TASK BRIEF: Print, in exact form, the lines below from the one containing "SGF (11, 288)" through the one containing "[Main menu toggle] (159, 31)", and omit all others.

· · · ·

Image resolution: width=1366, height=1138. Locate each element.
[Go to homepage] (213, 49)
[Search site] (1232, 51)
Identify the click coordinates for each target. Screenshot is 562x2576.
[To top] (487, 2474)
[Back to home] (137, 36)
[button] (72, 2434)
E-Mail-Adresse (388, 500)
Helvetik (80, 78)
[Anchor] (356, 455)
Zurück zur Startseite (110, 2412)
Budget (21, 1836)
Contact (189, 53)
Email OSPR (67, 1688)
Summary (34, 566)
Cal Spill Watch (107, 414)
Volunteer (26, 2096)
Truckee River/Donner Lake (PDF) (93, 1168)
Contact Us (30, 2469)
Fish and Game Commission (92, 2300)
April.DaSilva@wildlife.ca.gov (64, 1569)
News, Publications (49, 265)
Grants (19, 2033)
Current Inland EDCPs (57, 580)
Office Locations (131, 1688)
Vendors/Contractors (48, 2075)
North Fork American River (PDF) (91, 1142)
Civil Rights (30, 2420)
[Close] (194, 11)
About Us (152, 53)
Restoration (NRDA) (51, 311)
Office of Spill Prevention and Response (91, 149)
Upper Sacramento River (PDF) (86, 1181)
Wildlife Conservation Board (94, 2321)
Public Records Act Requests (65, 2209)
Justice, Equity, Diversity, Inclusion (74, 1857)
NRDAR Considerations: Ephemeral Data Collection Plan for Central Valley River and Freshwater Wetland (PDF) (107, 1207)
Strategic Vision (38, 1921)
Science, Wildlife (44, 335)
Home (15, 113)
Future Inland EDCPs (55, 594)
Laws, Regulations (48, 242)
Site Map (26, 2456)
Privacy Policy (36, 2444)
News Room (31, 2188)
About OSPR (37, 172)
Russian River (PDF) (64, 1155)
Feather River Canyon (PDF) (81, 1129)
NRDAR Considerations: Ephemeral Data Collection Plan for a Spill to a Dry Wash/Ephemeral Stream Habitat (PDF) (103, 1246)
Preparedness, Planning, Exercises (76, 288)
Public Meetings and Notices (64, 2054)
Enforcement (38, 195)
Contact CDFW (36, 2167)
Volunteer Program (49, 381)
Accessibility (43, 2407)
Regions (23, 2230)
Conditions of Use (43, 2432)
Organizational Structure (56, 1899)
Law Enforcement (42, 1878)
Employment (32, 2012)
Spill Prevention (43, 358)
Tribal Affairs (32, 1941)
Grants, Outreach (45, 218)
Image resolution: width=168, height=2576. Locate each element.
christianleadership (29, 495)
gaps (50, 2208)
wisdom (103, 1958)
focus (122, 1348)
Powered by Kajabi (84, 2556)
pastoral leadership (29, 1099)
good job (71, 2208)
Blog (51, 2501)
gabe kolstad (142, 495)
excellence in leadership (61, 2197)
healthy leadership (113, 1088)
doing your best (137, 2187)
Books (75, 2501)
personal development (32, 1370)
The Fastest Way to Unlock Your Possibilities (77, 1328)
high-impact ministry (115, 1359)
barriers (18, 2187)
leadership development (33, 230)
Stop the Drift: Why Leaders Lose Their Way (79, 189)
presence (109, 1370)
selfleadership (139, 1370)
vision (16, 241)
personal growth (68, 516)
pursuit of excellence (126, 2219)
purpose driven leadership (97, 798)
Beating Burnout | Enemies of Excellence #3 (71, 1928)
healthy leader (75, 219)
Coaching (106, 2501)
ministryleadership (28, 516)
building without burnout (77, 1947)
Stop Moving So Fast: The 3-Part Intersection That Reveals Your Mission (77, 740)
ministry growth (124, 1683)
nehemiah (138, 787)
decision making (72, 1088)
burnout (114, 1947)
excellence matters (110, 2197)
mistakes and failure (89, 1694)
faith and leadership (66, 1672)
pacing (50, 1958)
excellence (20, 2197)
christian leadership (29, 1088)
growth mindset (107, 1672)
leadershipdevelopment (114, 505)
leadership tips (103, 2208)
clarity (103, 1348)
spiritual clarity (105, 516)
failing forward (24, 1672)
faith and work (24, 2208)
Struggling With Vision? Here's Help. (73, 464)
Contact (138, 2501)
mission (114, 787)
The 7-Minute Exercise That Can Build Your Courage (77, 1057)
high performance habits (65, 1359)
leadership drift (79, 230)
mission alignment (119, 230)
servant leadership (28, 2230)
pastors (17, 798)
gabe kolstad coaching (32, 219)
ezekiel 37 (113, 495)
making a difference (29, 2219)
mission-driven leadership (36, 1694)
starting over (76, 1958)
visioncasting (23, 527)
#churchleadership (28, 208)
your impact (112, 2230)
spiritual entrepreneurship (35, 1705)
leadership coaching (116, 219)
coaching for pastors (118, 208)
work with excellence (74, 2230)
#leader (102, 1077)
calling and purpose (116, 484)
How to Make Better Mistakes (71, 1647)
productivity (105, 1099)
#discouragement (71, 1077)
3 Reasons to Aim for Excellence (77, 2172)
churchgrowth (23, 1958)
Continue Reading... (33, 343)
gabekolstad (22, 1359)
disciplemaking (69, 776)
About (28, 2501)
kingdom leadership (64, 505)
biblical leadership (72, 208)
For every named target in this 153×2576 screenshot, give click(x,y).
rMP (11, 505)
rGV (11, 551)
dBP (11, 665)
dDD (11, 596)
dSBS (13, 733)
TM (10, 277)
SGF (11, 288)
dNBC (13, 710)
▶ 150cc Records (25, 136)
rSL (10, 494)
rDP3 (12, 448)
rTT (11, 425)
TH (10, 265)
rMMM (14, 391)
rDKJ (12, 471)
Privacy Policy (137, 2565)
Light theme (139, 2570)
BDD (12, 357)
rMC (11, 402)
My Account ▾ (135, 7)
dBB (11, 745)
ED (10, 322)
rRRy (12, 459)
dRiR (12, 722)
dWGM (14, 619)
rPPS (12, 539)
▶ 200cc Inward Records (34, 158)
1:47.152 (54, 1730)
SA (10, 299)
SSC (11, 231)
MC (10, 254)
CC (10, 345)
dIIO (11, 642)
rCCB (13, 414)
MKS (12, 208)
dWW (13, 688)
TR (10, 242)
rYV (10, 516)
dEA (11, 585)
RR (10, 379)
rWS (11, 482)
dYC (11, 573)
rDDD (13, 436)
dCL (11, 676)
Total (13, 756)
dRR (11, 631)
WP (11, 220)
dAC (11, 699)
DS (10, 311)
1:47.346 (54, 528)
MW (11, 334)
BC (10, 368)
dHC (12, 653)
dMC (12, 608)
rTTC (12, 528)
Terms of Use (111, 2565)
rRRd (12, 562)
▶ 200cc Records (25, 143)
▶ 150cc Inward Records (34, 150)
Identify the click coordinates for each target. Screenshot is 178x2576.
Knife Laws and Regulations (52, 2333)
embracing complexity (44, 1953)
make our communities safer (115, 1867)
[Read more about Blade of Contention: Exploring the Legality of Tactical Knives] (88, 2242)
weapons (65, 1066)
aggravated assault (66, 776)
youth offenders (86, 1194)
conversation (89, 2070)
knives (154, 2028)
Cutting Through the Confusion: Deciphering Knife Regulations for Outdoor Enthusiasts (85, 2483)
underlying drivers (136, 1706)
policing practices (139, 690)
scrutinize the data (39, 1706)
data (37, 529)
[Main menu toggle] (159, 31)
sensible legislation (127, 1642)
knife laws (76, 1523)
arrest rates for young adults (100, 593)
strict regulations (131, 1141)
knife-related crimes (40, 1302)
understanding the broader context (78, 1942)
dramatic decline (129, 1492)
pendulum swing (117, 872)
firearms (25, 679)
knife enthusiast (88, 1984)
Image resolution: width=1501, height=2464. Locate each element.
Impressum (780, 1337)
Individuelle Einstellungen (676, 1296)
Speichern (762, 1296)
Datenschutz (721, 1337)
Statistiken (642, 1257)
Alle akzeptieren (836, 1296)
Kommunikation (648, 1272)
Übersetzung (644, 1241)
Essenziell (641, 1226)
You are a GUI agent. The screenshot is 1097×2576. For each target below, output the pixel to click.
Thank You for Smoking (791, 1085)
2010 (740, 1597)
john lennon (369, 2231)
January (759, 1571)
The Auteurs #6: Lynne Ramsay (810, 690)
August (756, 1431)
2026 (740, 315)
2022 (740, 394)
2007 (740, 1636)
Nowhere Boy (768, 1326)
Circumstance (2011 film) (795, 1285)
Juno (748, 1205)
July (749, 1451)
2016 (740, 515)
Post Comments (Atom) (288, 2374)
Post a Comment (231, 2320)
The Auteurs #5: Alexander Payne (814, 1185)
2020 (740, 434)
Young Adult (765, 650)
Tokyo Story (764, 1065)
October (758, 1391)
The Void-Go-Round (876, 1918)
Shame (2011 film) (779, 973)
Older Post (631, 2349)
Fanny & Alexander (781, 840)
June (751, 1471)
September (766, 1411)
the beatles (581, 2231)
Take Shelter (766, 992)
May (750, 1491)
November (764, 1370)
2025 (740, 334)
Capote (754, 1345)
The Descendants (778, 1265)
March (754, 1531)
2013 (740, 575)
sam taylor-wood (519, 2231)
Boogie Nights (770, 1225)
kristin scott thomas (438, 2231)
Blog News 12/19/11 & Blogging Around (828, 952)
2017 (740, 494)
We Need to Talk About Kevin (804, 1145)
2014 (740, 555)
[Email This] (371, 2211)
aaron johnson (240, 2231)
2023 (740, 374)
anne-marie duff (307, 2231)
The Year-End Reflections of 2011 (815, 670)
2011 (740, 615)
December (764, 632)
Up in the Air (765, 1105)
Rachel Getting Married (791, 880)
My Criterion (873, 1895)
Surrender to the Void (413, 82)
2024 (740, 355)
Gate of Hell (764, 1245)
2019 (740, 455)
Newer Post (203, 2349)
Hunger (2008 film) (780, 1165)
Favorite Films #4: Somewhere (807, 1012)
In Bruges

· · · ·

SOLUTION FOR THIS EXERCISE:
SGF (11, 288)
dNBC (13, 710)
▶ 150cc Records (25, 136)
rSL (10, 494)
rDP3 (12, 448)
rTT (11, 425)
TH (10, 265)
rMMM (14, 391)
rDKJ (12, 471)
Privacy Policy (137, 2565)
Light theme (139, 2570)
BDD (12, 357)
rMC (11, 402)
My Account ▾ (135, 7)
dBB (11, 745)
ED (10, 322)
rRRy (12, 459)
dRiR (12, 722)
dWGM (14, 619)
rPPS (12, 539)
▶ 200cc Inward Records (34, 158)
1:47.152 (54, 1730)
SA (10, 299)
SSC (11, 231)
MC (10, 254)
CC (10, 345)
dIIO (11, 642)
rCCB (13, 414)
MKS (12, 208)
dWW (13, 688)
TR (10, 242)
rYV (10, 516)
dEA (11, 585)
RR (10, 379)
rWS (11, 482)
dYC (11, 573)
rDDD (13, 436)
dCL (11, 676)
Total (13, 756)
dRR (11, 631)
WP (11, 220)
dAC (11, 699)
DS (10, 311)
1:47.346 (54, 528)
MW (11, 334)
BC (10, 368)
dHC (12, 653)
dMC (12, 608)
rTTC (12, 528)
Terms of Use (111, 2565)
rRRd (12, 562)
▶ 200cc Records (25, 143)
▶ 150cc Inward Records (34, 150)
Identify the click coordinates for each target. Screenshot is 178x2576.
Knife Laws and Regulations (52, 2333)
embracing complexity (44, 1953)
make our communities safer (115, 1867)
[Read more about Blade of Contention: Exploring the Legality of Tactical Knives] (88, 2242)
weapons (65, 1066)
aggravated assault (66, 776)
youth offenders (86, 1194)
conversation (89, 2070)
knives (154, 2028)
Cutting Through the Confusion: Deciphering Knife Regulations for Outdoor Enthusiasts (85, 2483)
underlying drivers (136, 1706)
policing practices (139, 690)
scrutinize the data (39, 1706)
data (37, 529)
[Main menu toggle] (159, 31)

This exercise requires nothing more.